E la paura che ruolo ha nella nostra psiche?
«La rabbia è figlia della paura, una delle prime emozioni che l’individuo prova e che ha una funzione importantissima nella sua psiche: le emozioni sono dialoghi che egli fa con se stesso, cui è fondamentale rispondere in maniera adeguata. Tali reazioni devono venire da vicino – genitori ed educatori – in modo che già dalla primissima infanzia egli impari via via a rispondere autonomamente ai propri timori. La paura, se ben utilizzata, è uno strumento sul quale l’individuo può far leva per conoscere l’ambiente e costruire la propria sicurezza. Diventa invece negativa quando induce a chiudersi in se stessi, evitando i contatti o limitando la curiosità nel comprendere il mondo interiore e/o esteriore».
Torniamo all’ipnosi: in che cosa si differenzia dallo stato di sonno e da quello di veglia?
«Per chi la vive, si differenzia da quello di sonno per un maggior contatto con l’ambiente.

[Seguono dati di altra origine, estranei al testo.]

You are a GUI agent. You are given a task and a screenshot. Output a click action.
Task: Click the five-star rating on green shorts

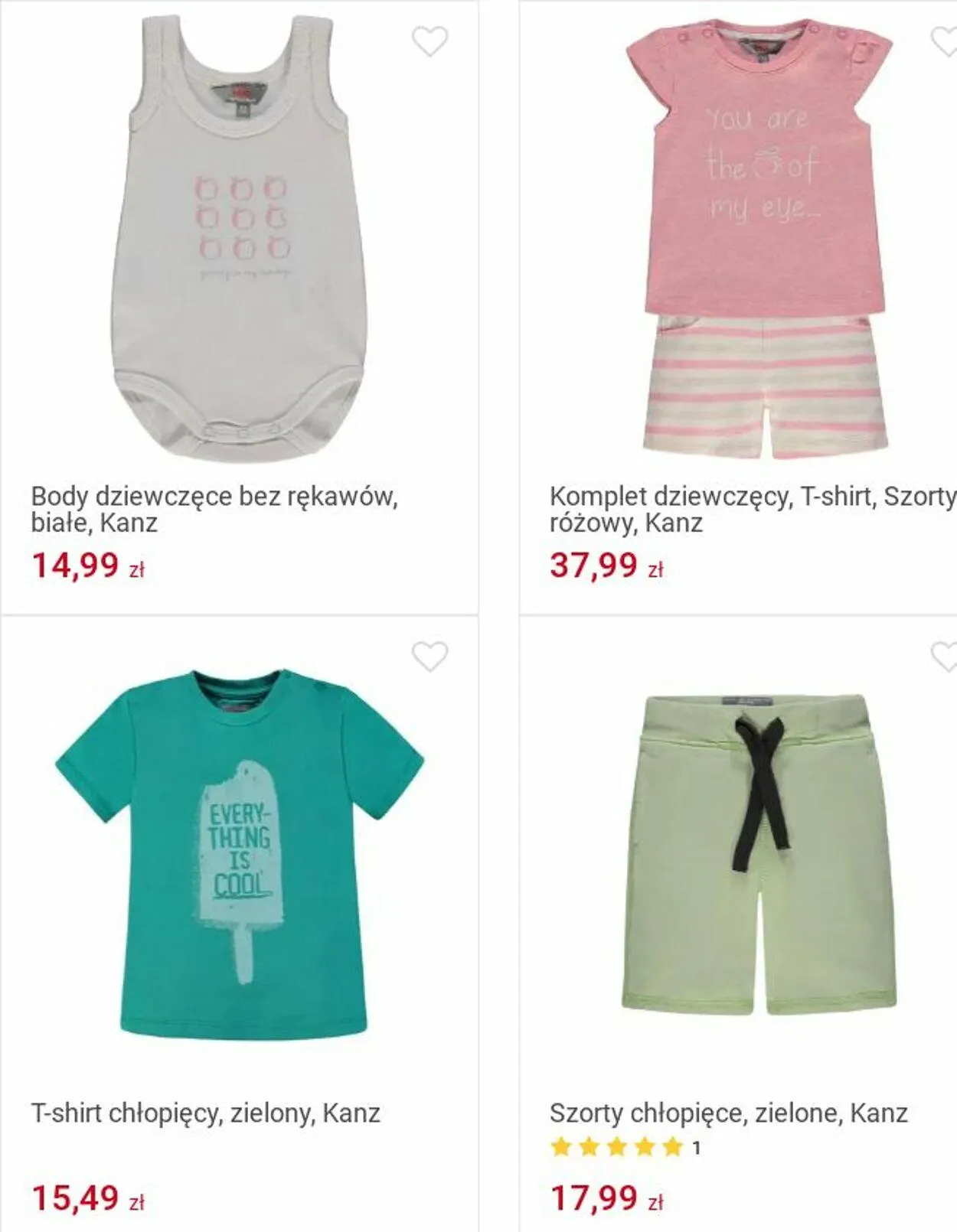pos(616,1147)
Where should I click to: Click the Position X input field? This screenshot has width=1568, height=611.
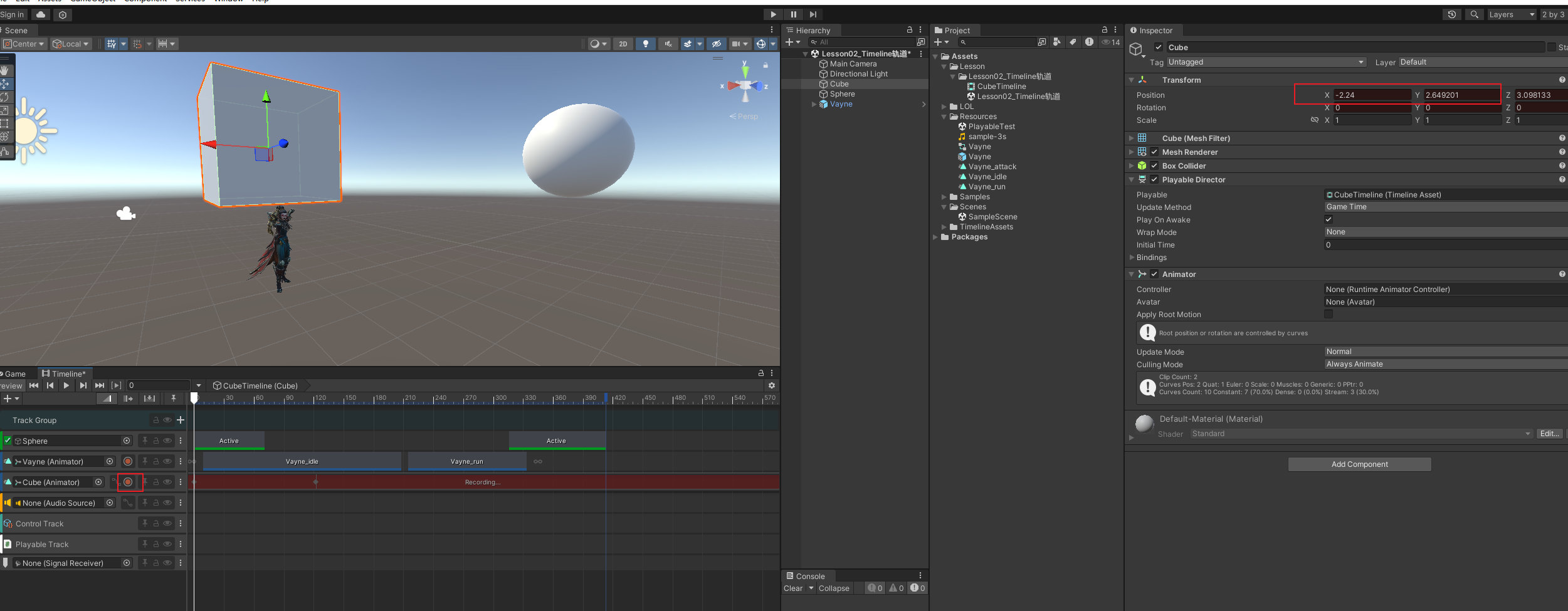pyautogui.click(x=1371, y=95)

Ma questo non deve intimorirci: occorre infatti sfatare il concetto secondo cui nello stato di ipnosi si perde coscienza e il soggetto viene manipolato. Tutte le suggestioni – intese come suggerimenti del terapeuta – vengono da lui recepite soltanto qualora le senta consone ai propri codici etici. Confrontiamo invece l’ipnosi con lo stato di veglia: nel primo caso il terapeuta dirige l’attenzione del paziente a concentrarsi su qualcosa di specifico, mentre nel secondo il pensiero è multifocalizzato».